------ Given information
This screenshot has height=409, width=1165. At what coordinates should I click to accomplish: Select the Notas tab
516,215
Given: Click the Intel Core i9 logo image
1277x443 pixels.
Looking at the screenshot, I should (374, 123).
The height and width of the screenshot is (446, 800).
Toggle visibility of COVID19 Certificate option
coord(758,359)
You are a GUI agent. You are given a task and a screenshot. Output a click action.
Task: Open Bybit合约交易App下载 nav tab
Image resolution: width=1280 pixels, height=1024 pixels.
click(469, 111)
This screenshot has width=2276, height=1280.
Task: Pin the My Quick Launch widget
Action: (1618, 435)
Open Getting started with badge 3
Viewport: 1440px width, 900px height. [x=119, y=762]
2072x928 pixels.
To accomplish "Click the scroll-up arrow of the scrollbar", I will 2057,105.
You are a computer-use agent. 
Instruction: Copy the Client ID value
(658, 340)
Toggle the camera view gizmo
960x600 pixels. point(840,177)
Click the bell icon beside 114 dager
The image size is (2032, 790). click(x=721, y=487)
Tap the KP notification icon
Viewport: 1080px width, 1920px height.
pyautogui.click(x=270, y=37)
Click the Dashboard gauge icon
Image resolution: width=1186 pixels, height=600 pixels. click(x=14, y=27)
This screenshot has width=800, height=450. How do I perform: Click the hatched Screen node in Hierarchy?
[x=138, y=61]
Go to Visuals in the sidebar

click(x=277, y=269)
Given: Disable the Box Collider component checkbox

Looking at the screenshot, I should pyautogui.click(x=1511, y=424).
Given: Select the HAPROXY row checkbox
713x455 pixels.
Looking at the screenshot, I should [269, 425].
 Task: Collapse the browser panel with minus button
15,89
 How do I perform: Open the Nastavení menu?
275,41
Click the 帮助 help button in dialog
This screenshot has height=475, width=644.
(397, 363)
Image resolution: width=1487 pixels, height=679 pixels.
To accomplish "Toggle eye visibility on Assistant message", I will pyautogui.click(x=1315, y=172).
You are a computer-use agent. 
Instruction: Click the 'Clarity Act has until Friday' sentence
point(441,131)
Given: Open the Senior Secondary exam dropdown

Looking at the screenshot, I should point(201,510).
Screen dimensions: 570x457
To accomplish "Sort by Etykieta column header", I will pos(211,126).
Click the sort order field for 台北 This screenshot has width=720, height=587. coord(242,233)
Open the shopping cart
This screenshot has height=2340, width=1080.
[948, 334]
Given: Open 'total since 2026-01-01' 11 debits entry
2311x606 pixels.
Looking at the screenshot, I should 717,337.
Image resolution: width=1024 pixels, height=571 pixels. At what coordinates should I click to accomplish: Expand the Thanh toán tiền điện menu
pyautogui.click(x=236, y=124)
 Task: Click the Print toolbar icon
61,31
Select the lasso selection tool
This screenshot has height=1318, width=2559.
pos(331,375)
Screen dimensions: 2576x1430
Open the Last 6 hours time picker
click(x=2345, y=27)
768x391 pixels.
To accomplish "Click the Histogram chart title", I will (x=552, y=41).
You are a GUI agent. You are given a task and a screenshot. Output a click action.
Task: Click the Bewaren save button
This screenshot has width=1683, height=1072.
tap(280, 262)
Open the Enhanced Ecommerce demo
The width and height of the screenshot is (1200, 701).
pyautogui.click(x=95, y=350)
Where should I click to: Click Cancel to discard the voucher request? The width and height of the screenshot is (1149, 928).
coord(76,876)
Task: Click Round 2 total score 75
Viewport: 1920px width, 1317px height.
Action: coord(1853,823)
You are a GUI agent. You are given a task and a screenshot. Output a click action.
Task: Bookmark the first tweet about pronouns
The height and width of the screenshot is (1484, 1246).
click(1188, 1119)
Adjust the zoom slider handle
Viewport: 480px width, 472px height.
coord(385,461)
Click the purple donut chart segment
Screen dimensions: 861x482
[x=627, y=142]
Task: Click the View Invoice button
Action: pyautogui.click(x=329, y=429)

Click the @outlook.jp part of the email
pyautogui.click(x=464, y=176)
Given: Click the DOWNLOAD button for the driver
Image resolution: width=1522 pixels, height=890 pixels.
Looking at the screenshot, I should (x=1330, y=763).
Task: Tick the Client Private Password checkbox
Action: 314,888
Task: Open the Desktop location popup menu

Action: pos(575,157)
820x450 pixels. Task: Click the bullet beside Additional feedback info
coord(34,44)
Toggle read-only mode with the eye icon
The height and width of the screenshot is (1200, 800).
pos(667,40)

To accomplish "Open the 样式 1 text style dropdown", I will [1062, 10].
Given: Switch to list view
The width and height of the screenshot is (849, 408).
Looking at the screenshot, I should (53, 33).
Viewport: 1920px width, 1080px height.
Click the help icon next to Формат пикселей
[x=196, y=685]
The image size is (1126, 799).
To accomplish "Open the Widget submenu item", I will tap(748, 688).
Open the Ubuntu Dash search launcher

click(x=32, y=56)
------------
## Task goal
Arrange every line of the items above as a JSON list of strings, one string per line, leaving out blank lines.

## The output
[
  "This screenshot has height=409, width=1165. At what coordinates should I click to accomplish: Select the Notas tab",
  "516,215",
  "Given: Click the Intel Core i9 logo image",
  "1277x443 pixels.",
  "Looking at the screenshot, I should (374, 123).",
  "The height and width of the screenshot is (446, 800).",
  "Toggle visibility of COVID19 Certificate option",
  "coord(758,359)",
  "You are a GUI agent. You are given a task and a screenshot. Output a click action.",
  "Task: Open Bybit合约交易App下载 nav tab",
  "Image resolution: width=1280 pixels, height=1024 pixels.",
  "click(469, 111)",
  "This screenshot has width=2276, height=1280.",
  "Task: Pin the My Quick Launch widget",
  "Action: (1618, 435)",
  "Open Getting started with badge 3",
  "Viewport: 1440px width, 900px height. [x=119, y=762]",
  "2072x928 pixels.",
  "To accomplish \"Click the scroll-up arrow of the scrollbar\", I will 2057,105.",
  "You are a computer-use agent. ",
  "Instruction: Copy the Client ID value",
  "(658, 340)",
  "Toggle the camera view gizmo",
  "960x600 pixels. point(840,177)",
  "Click the bell icon beside 114 dager",
  "The image size is (2032, 790). click(x=721, y=487)",
  "Tap the KP notification icon",
  "Viewport: 1080px width, 1920px height.",
  "pyautogui.click(x=270, y=37)",
  "Click the Dashboard gauge icon",
  "Image resolution: width=1186 pixels, height=600 pixels. click(x=14, y=27)",
  "This screenshot has width=800, height=450. How do I perform: Click the hatched Screen node in Hierarchy?",
  "[x=138, y=61]",
  "Go to Visuals in the sidebar",
  "click(x=277, y=269)",
  "Given: Disable the Box Collider component checkbox",
  "Looking at the screenshot, I should pyautogui.click(x=1511, y=424).",
  "Given: Select the HAPROXY row checkbox",
  "713x455 pixels.",
  "Looking at the screenshot, I should [269, 425].",
  " Task: Collapse the browser panel with minus button",
  "15,89",
  " How do I perform: Open the Nastavení menu?",
  "275,41",
  "Click the 帮助 help button in dialog",
  "This screenshot has height=475, width=644.",
  "(397, 363)",
  "Image resolution: width=1487 pixels, height=679 pixels.",
  "To accomplish \"Toggle eye visibility on Assistant message\", I will pyautogui.click(x=1315, y=172).",
  "You are a computer-use agent. ",
  "Instruction: Click the 'Clarity Act has until Friday' sentence",
  "point(441,131)",
  "Given: Open the Senior Secondary exam dropdown",
  "Looking at the screenshot, I should point(201,510).",
  "Screen dimensions: 570x457",
  "To accomplish \"Sort by Etykieta column header\", I will pos(211,126).",
  "Click the sort order field for 台北 This screenshot has width=720, height=587. coord(242,233)",
  "Open the shopping cart",
  "This screenshot has height=2340, width=1080.",
  "[948, 334]",
  "Given: Open 'total since 2026-01-01' 11 debits entry",
  "2311x606 pixels.",
  "Looking at the screenshot, I should 717,337.",
  "Image resolution: width=1024 pixels, height=571 pixels. At what coordinates should I click to accomplish: Expand the Thanh toán tiền điện menu",
  "pyautogui.click(x=236, y=124)",
  " Task: Click the Print toolbar icon",
  "61,31",
  "Select the lasso selection tool",
  "This screenshot has height=1318, width=2559.",
  "pos(331,375)",
  "Screen dimensions: 2576x1430",
  "Open the Last 6 hours time picker",
  "click(x=2345, y=27)",
  "768x391 pixels.",
  "To accomplish \"Click the Histogram chart title\", I will (x=552, y=41).",
  "You are a GUI agent. You are given a task and a screenshot. Output a click action.",
  "Task: Click the Bewaren save button",
  "This screenshot has width=1683, height=1072.",
  "tap(280, 262)",
  "Open the Enhanced Ecommerce demo",
  "The width and height of the screenshot is (1200, 701).",
  "pyautogui.click(x=95, y=350)",
  "Where should I click to: Click Cancel to discard the voucher request? The width and height of the screenshot is (1149, 928).",
  "coord(76,876)",
  "Task: Click Round 2 total score 75",
  "Viewport: 1920px width, 1317px height.",
  "Action: coord(1853,823)",
  "You are a GUI agent. You are given a task and a screenshot. Output a click action.",
  "Task: Bookmark the first tweet about pronouns",
  "The height and width of the screenshot is (1484, 1246).",
  "click(1188, 1119)",
  "Adjust the zoom slider handle",
  "Viewport: 480px width, 472px height.",
  "coord(385,461)",
  "Click the purple donut chart segment",
  "Screen dimensions: 861x482",
  "[x=627, y=142]",
  "Task: Click the View Invoice button",
  "Action: pyautogui.click(x=329, y=429)",
  "Click the @outlook.jp part of the email",
  "pyautogui.click(x=464, y=176)",
  "Given: Click the DOWNLOAD button for the driver",
  "Image resolution: width=1522 pixels, height=890 pixels.",
  "Looking at the screenshot, I should (x=1330, y=763).",
  "Task: Tick the Client Private Password checkbox",
  "Action: 314,888",
  "Task: Open the Desktop location popup menu",
  "Action: pos(575,157)",
  "820x450 pixels. Task: Click the bullet beside Additional feedback info",
  "coord(34,44)",
  "Toggle read-only mode with the eye icon",
  "The height and width of the screenshot is (1200, 800).",
  "pos(667,40)",
  "To accomplish \"Open the 样式 1 text style dropdown\", I will [1062, 10].",
  "Given: Switch to list view",
  "The width and height of the screenshot is (849, 408).",
  "Looking at the screenshot, I should (53, 33).",
  "Viewport: 1920px width, 1080px height.",
  "Click the help icon next to Формат пикселей",
  "[x=196, y=685]",
  "The image size is (1126, 799).",
  "To accomplish \"Open the Widget submenu item\", I will tap(748, 688).",
  "Open the Ubuntu Dash search launcher",
  "click(x=32, y=56)"
]